• What the task requires: Copy these items word for word, leaving out the pictures.
* start Information given *
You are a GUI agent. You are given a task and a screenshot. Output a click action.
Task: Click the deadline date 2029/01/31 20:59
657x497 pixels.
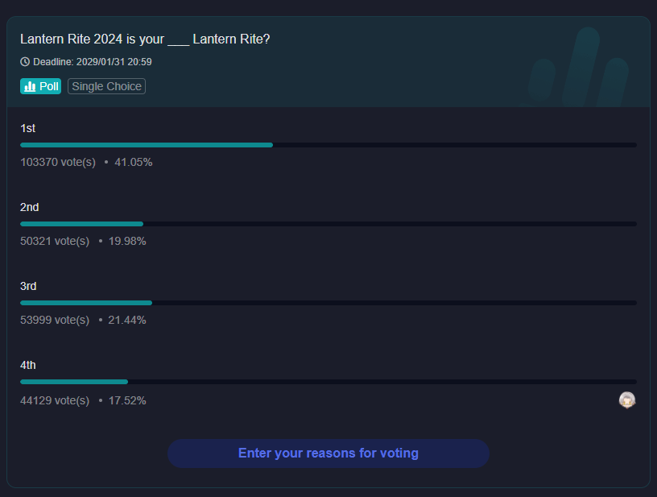[114, 62]
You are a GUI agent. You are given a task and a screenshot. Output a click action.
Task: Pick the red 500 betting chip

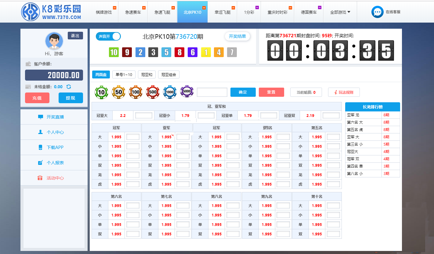point(153,92)
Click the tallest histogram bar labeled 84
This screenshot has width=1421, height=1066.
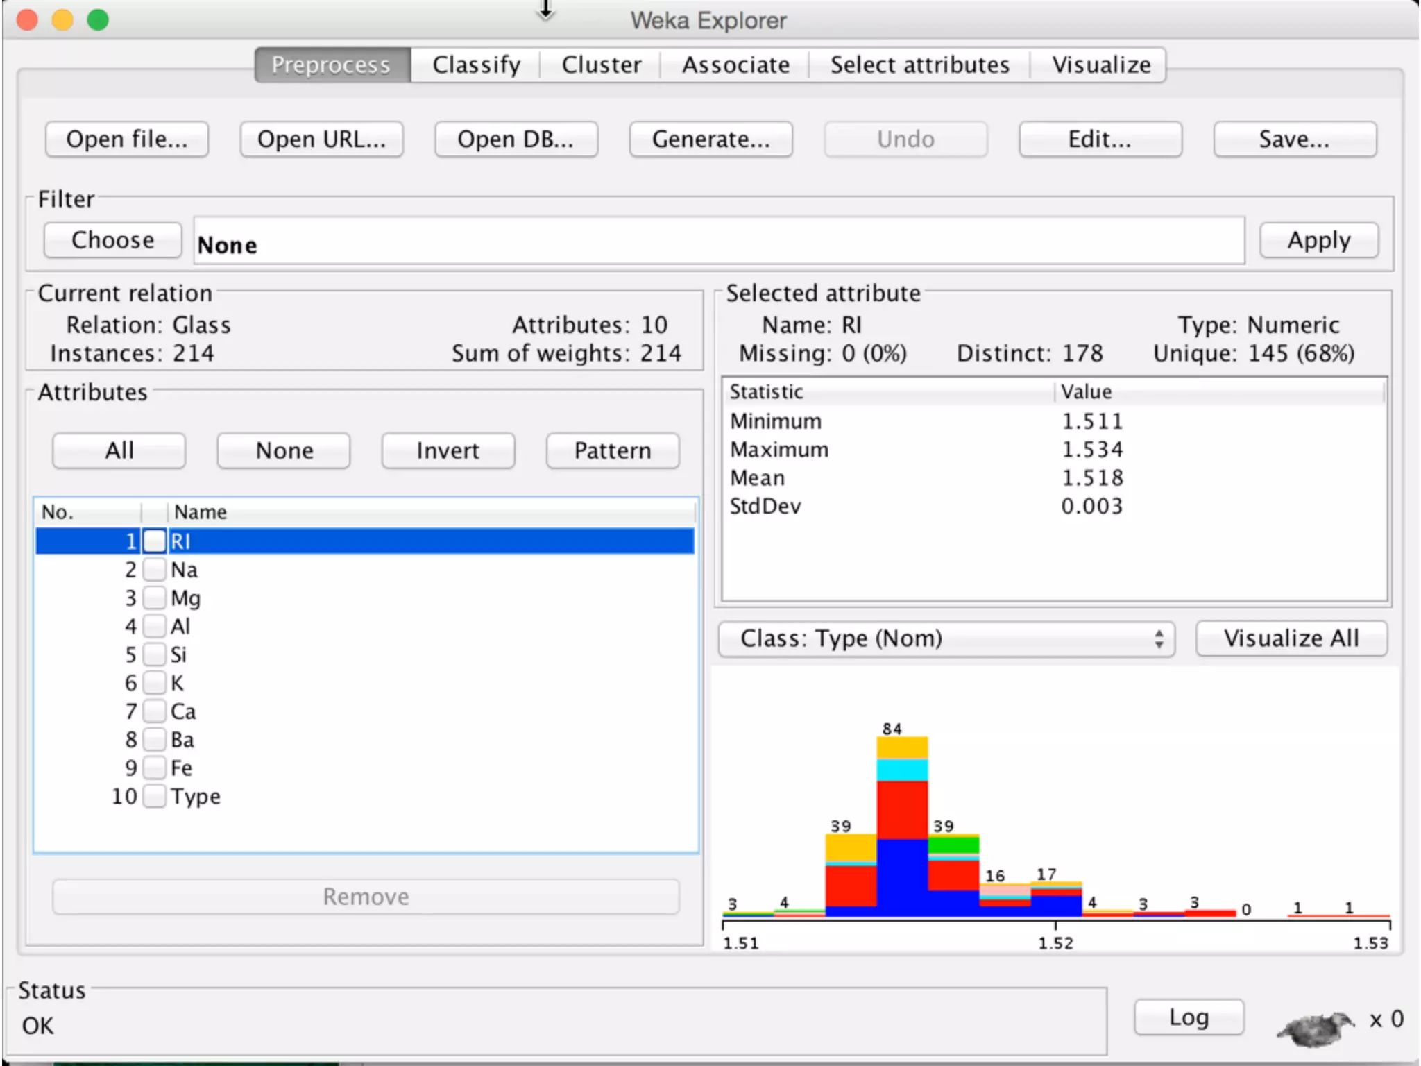point(902,826)
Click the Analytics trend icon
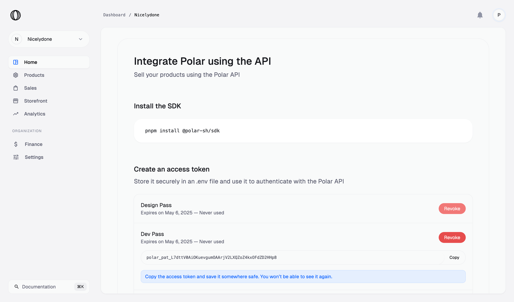This screenshot has width=514, height=302. pos(16,114)
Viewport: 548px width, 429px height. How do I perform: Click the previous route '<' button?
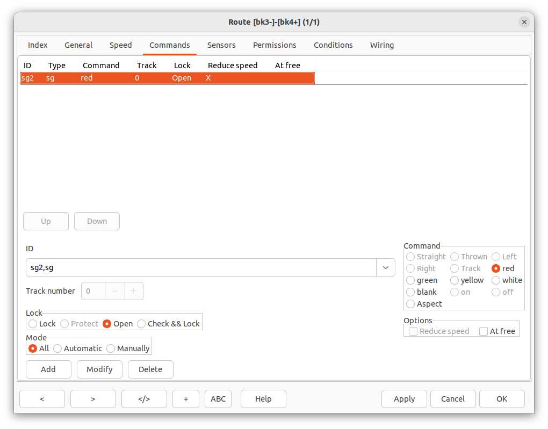pos(42,399)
* end Information given *
• Response to the exercise:
You are a GUI agent. You are given a task and a screenshot. Output a click action.
Task: Click the deadline date 2029/01/31 20:59
657x497 pixels.
[114, 62]
You are a GUI agent. You are given a task and a screenshot. Output a click action.
Task: Pick the red 500 betting chip

point(153,92)
Click the tallest histogram bar labeled 84
This screenshot has width=1421, height=1066.
point(902,826)
Click the Analytics trend icon
This screenshot has width=514, height=302. pos(16,114)
Viewport: 548px width, 429px height. How do I perform: Click the previous route '<' button?
pos(42,399)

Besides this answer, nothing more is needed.